**Task details**.
All lines from the one with "The height and width of the screenshot is (294, 466)." through the close of the records below are to be set down exactly, and no others.
─── Supplied data ───
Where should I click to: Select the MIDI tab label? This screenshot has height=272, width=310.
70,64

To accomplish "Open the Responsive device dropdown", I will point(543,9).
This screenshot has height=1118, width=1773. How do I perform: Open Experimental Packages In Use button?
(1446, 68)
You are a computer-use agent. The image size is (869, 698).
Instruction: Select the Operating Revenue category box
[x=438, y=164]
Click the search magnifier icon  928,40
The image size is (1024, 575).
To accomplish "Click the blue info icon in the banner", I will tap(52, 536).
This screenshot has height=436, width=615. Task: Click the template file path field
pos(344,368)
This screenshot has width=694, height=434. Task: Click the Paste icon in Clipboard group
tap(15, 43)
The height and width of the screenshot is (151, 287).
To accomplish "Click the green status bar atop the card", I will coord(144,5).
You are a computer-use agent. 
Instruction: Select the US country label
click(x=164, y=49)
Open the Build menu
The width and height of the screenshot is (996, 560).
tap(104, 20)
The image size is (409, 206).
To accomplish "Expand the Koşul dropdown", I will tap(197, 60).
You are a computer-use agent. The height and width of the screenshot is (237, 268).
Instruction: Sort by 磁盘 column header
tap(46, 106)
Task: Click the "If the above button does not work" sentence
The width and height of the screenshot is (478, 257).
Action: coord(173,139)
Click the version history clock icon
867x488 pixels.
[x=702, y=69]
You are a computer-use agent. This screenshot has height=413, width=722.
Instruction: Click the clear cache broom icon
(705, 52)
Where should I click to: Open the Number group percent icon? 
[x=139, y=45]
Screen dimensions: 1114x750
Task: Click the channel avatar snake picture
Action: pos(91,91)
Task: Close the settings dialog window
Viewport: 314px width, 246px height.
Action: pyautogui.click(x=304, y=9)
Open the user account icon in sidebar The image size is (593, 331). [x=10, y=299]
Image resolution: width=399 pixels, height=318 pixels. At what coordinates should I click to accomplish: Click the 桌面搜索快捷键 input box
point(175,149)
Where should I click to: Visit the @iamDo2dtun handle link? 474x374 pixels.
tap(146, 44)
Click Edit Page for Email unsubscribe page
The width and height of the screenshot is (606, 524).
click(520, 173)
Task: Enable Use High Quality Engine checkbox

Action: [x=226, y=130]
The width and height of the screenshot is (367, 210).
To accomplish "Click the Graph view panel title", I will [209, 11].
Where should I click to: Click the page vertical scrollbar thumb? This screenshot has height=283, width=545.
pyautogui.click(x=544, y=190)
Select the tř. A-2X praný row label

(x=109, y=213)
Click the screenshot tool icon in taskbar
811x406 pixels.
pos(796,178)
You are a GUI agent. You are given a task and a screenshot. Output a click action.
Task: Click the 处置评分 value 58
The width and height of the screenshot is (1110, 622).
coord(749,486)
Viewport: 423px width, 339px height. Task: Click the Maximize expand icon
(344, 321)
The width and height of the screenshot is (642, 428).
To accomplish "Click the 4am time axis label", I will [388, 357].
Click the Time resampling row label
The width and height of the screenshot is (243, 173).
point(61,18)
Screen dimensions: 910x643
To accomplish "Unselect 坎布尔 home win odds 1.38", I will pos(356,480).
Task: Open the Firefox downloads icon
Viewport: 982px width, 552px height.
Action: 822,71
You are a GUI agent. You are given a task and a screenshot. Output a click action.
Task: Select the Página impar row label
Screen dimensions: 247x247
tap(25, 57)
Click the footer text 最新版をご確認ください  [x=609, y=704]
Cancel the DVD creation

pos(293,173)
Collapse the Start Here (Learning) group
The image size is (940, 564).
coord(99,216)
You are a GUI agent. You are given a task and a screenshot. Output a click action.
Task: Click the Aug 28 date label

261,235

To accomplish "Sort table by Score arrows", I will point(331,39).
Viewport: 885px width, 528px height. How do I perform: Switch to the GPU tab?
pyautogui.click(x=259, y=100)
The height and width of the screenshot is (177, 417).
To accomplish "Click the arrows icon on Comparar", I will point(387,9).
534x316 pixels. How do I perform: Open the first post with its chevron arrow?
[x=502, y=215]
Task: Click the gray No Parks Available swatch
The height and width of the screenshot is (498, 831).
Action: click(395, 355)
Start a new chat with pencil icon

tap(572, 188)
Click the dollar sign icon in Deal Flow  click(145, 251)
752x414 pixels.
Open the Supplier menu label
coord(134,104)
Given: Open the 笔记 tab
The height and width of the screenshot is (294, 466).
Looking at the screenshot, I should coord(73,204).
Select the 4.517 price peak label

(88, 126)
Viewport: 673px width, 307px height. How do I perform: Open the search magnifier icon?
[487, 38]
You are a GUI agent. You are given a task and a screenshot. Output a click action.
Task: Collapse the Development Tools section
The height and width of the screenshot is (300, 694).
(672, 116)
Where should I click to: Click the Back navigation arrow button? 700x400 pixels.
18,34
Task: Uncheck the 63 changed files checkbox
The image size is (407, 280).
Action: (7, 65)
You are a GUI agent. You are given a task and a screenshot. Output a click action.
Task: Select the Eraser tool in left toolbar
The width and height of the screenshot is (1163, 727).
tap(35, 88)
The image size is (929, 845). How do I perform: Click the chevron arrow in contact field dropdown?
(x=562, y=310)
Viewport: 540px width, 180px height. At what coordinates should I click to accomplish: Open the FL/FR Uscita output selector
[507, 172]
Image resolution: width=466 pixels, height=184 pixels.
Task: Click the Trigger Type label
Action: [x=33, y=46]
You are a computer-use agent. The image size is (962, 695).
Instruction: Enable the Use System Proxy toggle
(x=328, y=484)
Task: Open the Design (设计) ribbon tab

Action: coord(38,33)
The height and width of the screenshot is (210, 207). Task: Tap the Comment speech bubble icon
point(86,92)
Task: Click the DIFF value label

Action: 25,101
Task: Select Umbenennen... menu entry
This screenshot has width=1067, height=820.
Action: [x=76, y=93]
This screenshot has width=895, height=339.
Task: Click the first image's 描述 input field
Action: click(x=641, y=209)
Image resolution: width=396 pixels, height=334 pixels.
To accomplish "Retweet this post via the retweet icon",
───
**The completed task**.
The height and width of the screenshot is (294, 466).
Looking at the screenshot, I should coord(73,204).
Select the 4.517 price peak label

(88, 126)
Viewport: 673px width, 307px height. How do I perform: Open the search magnifier icon?
[487, 38]
You are a GUI agent. You are given a task and a screenshot. Output a click action.
Task: Collapse the Development Tools section
The height and width of the screenshot is (300, 694).
(672, 116)
Where should I click to: Click the Back navigation arrow button? 700x400 pixels.
18,34
Task: Uncheck the 63 changed files checkbox
The image size is (407, 280).
Action: (7, 65)
You are a GUI agent. You are given a task and a screenshot. Output a click action.
Task: Select the Eraser tool in left toolbar
The width and height of the screenshot is (1163, 727).
tap(35, 88)
The image size is (929, 845). How do I perform: Click the chevron arrow in contact field dropdown?
(x=562, y=310)
Viewport: 540px width, 180px height. At what coordinates should I click to accomplish: Open the FL/FR Uscita output selector
[507, 172]
Image resolution: width=466 pixels, height=184 pixels.
Task: Click the Trigger Type label
Action: [x=33, y=46]
You are a computer-use agent. The image size is (962, 695).
Instruction: Enable the Use System Proxy toggle
(x=328, y=484)
Task: Open the Design (设计) ribbon tab

Action: coord(38,33)
The height and width of the screenshot is (210, 207). Task: Tap the Comment speech bubble icon
point(86,92)
Task: Click the DIFF value label

Action: 25,101
Task: Select Umbenennen... menu entry
This screenshot has width=1067, height=820.
Action: [x=76, y=93]
This screenshot has width=895, height=339.
Task: Click the first image's 描述 input field
Action: click(x=641, y=209)
Image resolution: width=396 pixels, height=334 pixels.
To accomplish "Retweet this post via the retweet icon",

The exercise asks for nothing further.